I haven’t written any novels about spunky teenage heroines with titian — or any other color — hair, but I have published three books with a fourth one coming out this month. (Three of the first four are young adult nonfiction.) A few years ago, I started assembling the Nancy Drews of my childhood. My best friend and I shared our books, so her parents and mine coordinated which Nancy Drews we got. My friend’s birthday was in December, mine was in January, with Christmas in between the two. So for two months, we could count on getting at least four new Nancy Drews each and four more to read. However clever this was for our parents, it meant that Sherrie and I each only own half the series. So now I’m filling in the gaps. I decided that I would take no volumes published after the 1970s, to be consistent with my own volumes. This task is clearly for me, because I have three sons, one of whom who doesn’t even like to read much! (He can’t be my biological child! I wonder who the mother is?)

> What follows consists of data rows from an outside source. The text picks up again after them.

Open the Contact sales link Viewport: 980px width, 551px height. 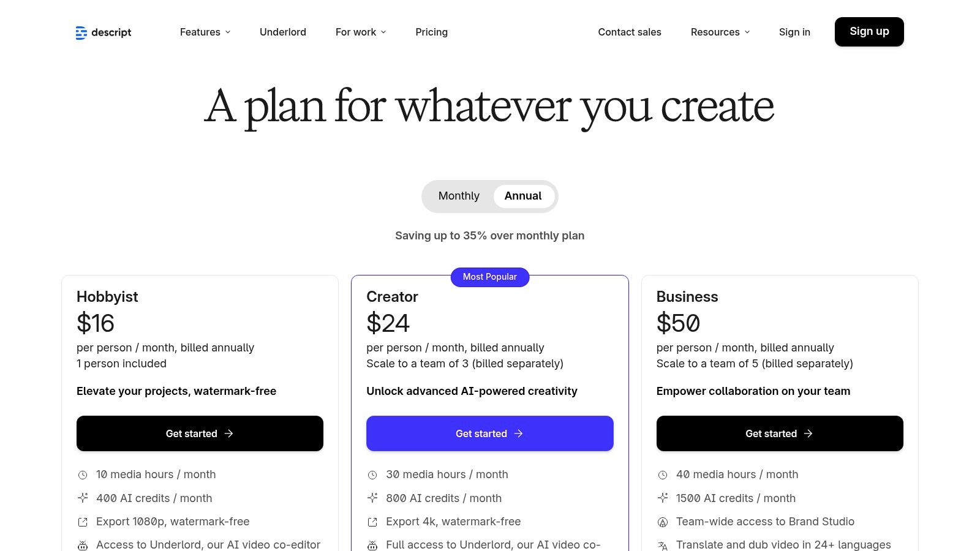(x=630, y=32)
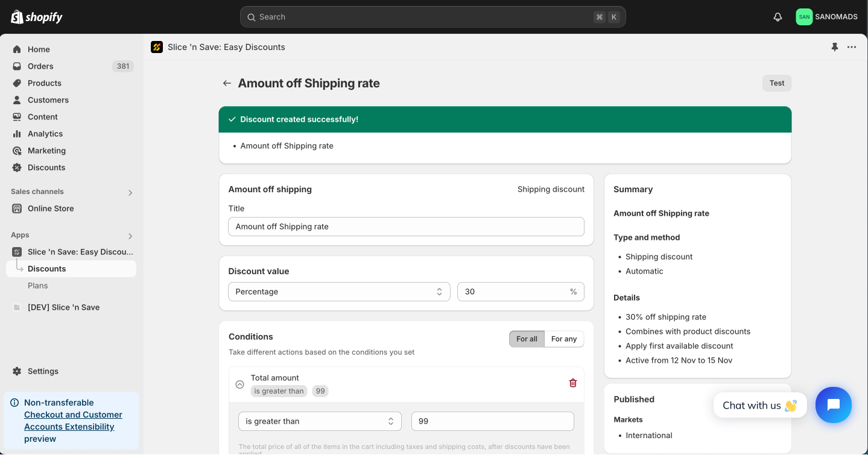Click the Test button
The width and height of the screenshot is (868, 455).
777,83
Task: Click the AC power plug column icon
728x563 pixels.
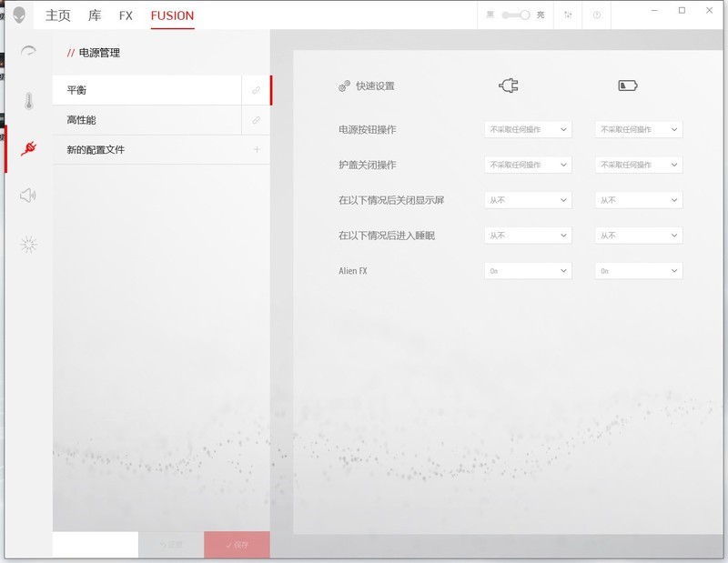Action: click(x=508, y=85)
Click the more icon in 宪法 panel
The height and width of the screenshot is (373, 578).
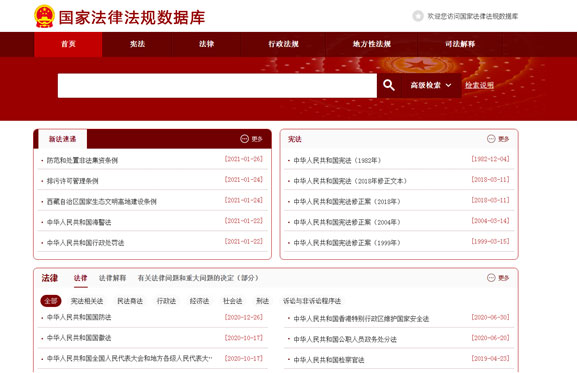click(491, 139)
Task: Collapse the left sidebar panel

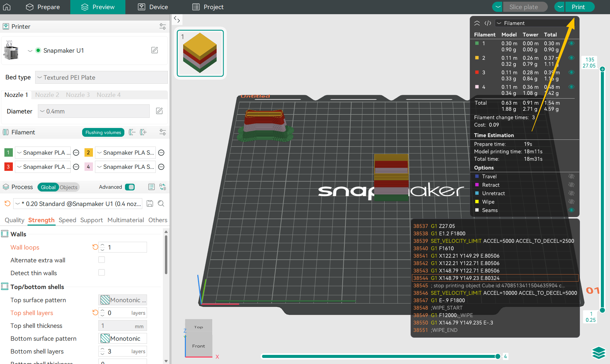Action: [177, 19]
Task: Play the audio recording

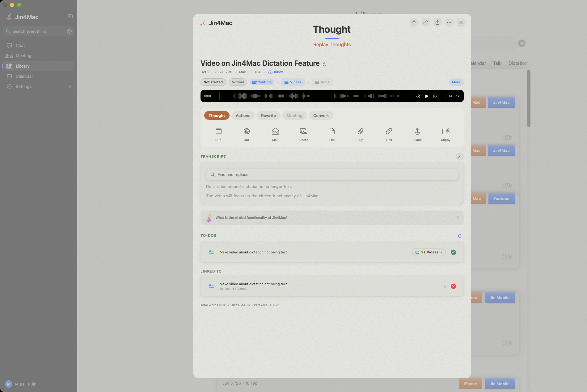Action: coord(427,96)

While searching the Internet (especially Powells.com, they have great selections of used books), I found an autographed first edition of the Secret of the Old Clock, which is the first book in the series. The asking price was something outlandish (or so I thought) like several hundred dollars. I didn’t buy it. The next week, Mildred Wirt Benson died at the age of 96. Now I wish I had put my money on the barrelhead.
And I’m still wishing that I could be the next Carolyn Keene….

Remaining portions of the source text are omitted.